Tiny-YOLOSAM: Fast Hybrid Image Segmentation
Kenneth Xu, Songhan Wu
TL;DR
This work tackles the latency challenge of universal segmentation with SAM by proposing Tiny-YOLOSAM, a fast hybrid pipeline that leverages YOLOv12 for foreground box prompts and TinySAM for high-quality masks, supplemented by sparse point prompts in uncovered regions to achieve near full-scene coverage. The approach blends detector-guided prompting with targeted refinement, yielding substantial gains in class-agnostic coverage (AR 16.4% to 77.1%, mIoU 19.2% to 67.8%) and a dramatic reduction in end-to-end runtime (49.20s/image to 10.39s/image on an Apple M1 Pro).

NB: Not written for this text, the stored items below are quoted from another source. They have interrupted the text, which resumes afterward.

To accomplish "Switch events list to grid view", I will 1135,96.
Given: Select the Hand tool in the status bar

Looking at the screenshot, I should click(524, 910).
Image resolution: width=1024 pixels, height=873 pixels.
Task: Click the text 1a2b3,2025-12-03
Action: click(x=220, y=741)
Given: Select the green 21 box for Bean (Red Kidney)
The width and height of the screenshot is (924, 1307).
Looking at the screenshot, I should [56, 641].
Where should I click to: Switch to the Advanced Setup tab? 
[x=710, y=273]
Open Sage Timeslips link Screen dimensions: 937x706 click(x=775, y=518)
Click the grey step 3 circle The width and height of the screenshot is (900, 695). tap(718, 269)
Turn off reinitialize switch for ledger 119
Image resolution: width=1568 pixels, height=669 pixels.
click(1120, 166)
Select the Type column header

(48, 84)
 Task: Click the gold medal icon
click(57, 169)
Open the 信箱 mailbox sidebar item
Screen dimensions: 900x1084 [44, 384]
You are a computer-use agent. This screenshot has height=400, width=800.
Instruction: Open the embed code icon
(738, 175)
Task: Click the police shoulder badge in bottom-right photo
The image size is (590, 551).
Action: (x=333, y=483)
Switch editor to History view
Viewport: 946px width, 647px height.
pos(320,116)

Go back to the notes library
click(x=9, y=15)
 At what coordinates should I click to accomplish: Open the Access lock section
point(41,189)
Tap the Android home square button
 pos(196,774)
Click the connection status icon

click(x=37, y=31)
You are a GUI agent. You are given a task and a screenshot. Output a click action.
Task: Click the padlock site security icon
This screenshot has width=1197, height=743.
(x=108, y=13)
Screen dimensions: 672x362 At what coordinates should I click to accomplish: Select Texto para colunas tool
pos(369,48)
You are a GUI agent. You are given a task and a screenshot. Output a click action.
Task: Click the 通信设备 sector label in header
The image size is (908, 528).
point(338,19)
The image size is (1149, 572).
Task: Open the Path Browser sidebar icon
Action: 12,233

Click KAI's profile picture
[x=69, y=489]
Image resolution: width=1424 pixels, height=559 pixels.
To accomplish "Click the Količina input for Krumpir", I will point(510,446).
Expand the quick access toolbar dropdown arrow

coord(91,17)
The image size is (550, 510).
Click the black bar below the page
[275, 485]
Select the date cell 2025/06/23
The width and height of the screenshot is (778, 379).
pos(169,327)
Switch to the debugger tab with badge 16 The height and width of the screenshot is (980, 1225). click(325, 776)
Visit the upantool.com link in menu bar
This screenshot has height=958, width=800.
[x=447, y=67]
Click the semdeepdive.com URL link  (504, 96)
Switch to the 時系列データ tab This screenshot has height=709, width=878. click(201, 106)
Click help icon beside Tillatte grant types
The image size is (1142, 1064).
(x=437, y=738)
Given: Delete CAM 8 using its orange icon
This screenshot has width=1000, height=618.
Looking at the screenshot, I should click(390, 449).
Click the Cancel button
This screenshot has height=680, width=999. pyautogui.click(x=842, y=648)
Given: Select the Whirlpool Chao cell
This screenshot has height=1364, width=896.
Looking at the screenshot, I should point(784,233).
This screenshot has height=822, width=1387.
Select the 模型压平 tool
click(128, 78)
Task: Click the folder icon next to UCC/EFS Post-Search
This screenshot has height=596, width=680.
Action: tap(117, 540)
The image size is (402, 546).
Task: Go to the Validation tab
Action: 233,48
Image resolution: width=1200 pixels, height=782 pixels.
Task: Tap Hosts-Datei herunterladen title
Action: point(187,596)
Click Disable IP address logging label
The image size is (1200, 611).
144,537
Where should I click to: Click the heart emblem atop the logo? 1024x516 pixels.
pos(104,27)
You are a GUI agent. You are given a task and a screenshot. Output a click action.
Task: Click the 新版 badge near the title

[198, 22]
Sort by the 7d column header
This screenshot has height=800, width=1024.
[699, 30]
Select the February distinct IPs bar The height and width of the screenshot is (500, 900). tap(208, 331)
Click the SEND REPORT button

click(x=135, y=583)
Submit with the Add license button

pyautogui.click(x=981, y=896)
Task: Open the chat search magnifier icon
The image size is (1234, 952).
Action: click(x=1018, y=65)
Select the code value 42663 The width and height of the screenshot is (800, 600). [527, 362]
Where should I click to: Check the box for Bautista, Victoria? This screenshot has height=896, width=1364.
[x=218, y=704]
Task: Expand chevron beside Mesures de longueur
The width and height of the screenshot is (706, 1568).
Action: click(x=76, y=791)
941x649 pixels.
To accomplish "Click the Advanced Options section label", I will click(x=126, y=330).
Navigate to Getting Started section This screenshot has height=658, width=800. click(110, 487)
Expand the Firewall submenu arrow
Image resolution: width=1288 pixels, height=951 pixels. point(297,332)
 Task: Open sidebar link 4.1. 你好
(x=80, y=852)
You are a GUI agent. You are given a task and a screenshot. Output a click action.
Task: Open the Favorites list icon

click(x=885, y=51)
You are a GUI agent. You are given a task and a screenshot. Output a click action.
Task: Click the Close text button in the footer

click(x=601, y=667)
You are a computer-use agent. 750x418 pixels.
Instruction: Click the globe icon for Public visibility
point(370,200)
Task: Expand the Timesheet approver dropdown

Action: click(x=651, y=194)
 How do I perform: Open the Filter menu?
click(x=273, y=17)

In detector-based metrics, the box-prompted hybrid achieves 40.7% AP (vs 46.7% for a stronger ViTDet baseline), highlighting a precision ceiling tied to detector recall, especially for small objects. Overall, Tiny-YOLOSAM demonstrates a practical, speed-coverage trade-off for full-scene segmentation, with future work focused on improving proposal recall, adaptive sampling, and category-aware post-processing to narrow the gap to category-specific baselines.
Abstract
The Segment Anything Model (SAM) enables promptable, high-quality segmentation but is often too computationally expensive for latency-critical settings. TinySAM is a lightweight, distilled SAM variant that preserves strong zero-shot mask quality, yet its "segment-everything" mode still requires hundreds of prompts and remains slow in practice. We first replicate TinySAM on COCO val2017 using official checkpoints, matching the reported AP within 0.03%, establishing a reliable experimental baseline. Building on this, we propose Tiny-YOLOSAM, a fast hybrid pipeline that uses a recent YOLO detector (YOLOv12) to generate box prompts for TinySAM on salient foreground objects, and supplements uncovered regions with sparse point prompts sampled only where YOLO-guided masks provide no coverage. On COCO val2017, the hybrid system substantially improves class-agnostic coverage (AR from 16.4% to 77.1%, mIoU from 19.2% to 67.8%) while reducing end-to-end runtime from 49.20s/image to 10.39s/image (4.7x) on an Apple M1 Pro CPU. These results suggest detector-guided prompting combined with targeted sparse sampling as an effective alternative to dense "segment-everything" prompting for practical full-scene segmentation.